はじめましての方もそうでない方も、こんにちは! バスクラリネット吹きの八巻志帆です。2018年11月にドイツ・ミュンヘンへ引越し、約8ヶ月。私のドイツでの生活を皆さんにシェアさせていただけることになりました! ドイツを中心としたヨーロッパのことを書いていきたいと思います。ぜひ楽しんでいただけたら嬉しいです。

八巻志帆,ドイツ留学
ミュンヘンの中心・Marienplatzの新市庁舎

じゃんけんの負けから始まったバスクラとの生活

まずは、八巻志帆って誰? 何をしている人なの? という方がたくさんいらっしゃると思いますので、簡単に自己紹介をさせてください。
杜の都・楽都(音楽の都)として知られる宮城県仙台市に生まれ、すくすく育つ。当時のペットは亀。中学校で吹奏楽部に入部し、じゃんけんとくじ引きで2度負け、バスクラリネットを手にします。
自宅でオーケストラを聴いたりしていたものの、バスクラリネットを知らなかった私。フルートかオーボエを希望して入部した私に差し出されたのは、かなりシンプルな造りの、緑青(錆び)だらけの渋い楽器……。その楽器が好きかどうか、しばらく分かりませんでした。聴いていて心地良いかどうかも。吹奏楽部で渡されるバスクラリネットの楽譜の中には、たまにとても魅力的なフレーズが出てきますが、多くは他の低音楽器にかき消されそうなベースパート。
何も分からないながらに初めてのアンサンブルコンテストでクラリネットアンサンブルの魅力に気付いたり「クラリネット名曲31選」の楽譜を買って『椿姫』や『G線上のアリア』を吹いたりしていました。それでもまだバスクラリネットが心から好きだとは思えないまま、いつの間にか高校生になります。

八巻志帆,ドイツ留学
6月6日、ミュンヘンでの初めてのリーダーライブにて。オーディエンスは初めて聴く日本人のミュージシャンに対してもポジティブに心を開いて聴いてくれた。どこの会場でもこのような嬉しい空気がある

バスクラリネットの魅力

高校は地元の進学校へ。勉強もしないといけないし、部活も頑張らないといけないし、人は大勢いるわで、今思うと大変暗い気持ちで過ごしていたように思います。23人もいるクラリネットパートでの練習は耳がおかしくなりそうで、できるだけ1人の時間を増やすために朝練を始めます。朝早くに1人で呼吸法をしたり、ゆっくりロングトーンをするのはとても良い時間でした。1人で吹きながら「音が響くってこういうことかな。共鳴するって何かな」と、漠然と考える時間が増えました。そんな頃、後に師事する先生のお一人である福井聡先生が仙台にバスクラリネットの講習会をしに来られていたことを知ります。ちょうどテスト期間で講習を受けることは叶わなかったのですが、仙台のサンリツ楽器さんには珍しくバスクラリネットのCDが揃い、Josef Horák氏やJan Guns氏、そして福井先生のCDに出会います。バスクラリネットという楽器のために書かれた曲があるだなんて! 初めて手にしたバスクラリネットのためのソロピースは、Otmar Schoeckの『ソナタ』。なんて甘くて魅力的な音のする楽器なんだろうと、初めて心から思えた瞬間かもしれません。

--------------------------------------------------

§ **やるべきこと**
上の文章から、「自宅でオーケストラを聴いたり」で始まり「つの間にか高校生になります。」で終わる部分を、一字一句変えずに抜き出しなさい。 このあとに続くデータは、上の文章とは関係がありません。

§ **記録データ**
--------------------------------------------------

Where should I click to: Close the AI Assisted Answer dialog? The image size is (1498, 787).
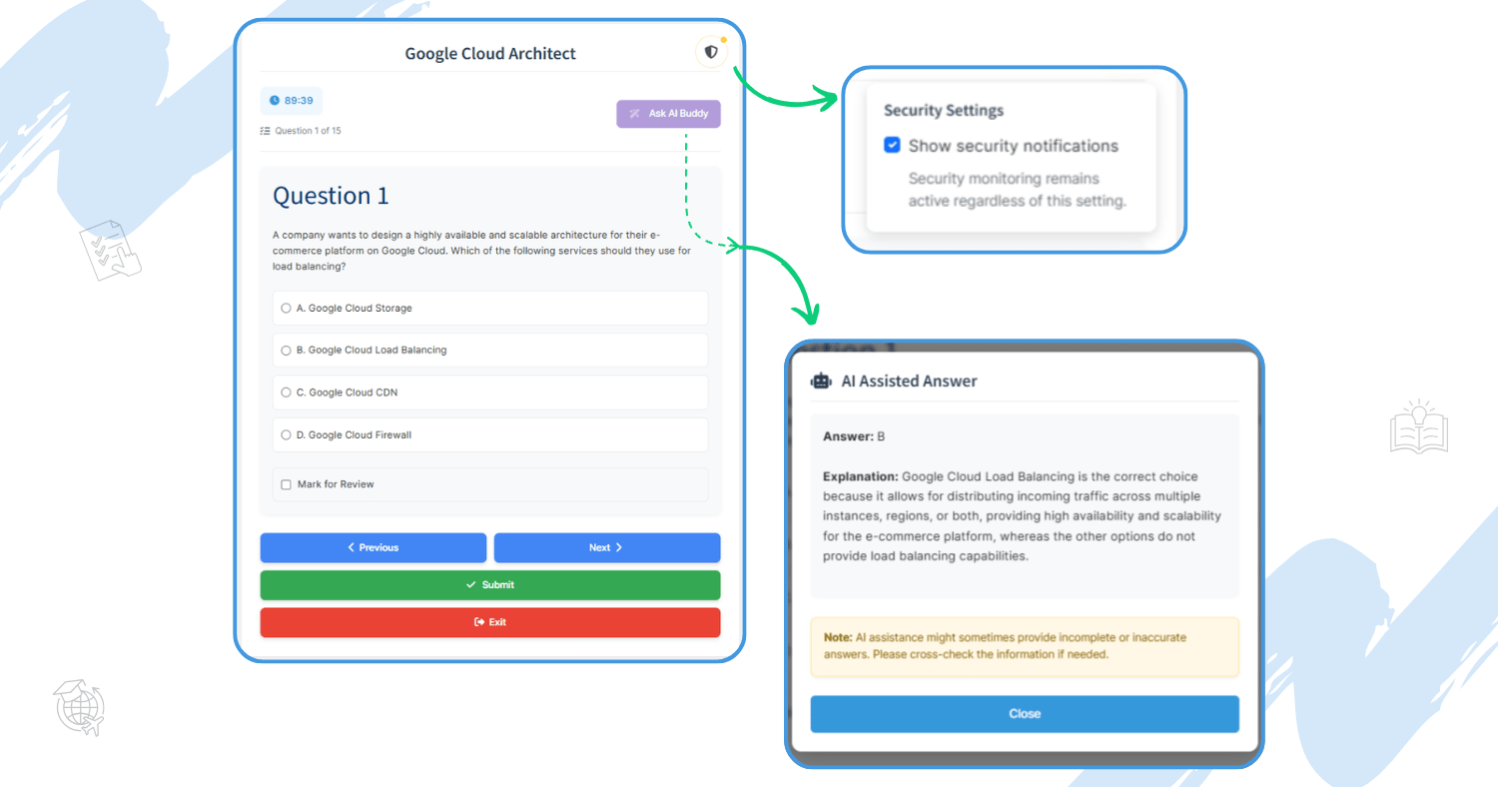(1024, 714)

--------------------------------------------------

§ **回答**
自宅でオーケストラを聴いたりしていたものの、バスクラリネットを知らなかった私。フルートかオーボエを希望して入部した私に差し出されたのは、かなりシンプルな造りの、緑青(錆び)だらけの渋い楽器……。その楽器が好きかどうか、しばらく分かりませんでした。聴いていて心地良いかどうかも。吹奏楽部で渡されるバスクラリネットの楽譜の中には、たまにとても魅力的なフレーズが出てきますが、多くは他の低音楽器にかき消されそうなベースパート。
何も分からないながらに初めてのアンサンブルコンテストでクラリネットアンサンブルの魅力に気付いたり「クラリネット名曲31選」の楽譜を買って『椿姫』や『G線上のアリア』を吹いたりしていました。それでもまだバスクラリネットが心から好きだとは思えないまま、いつの間にか高校生になります。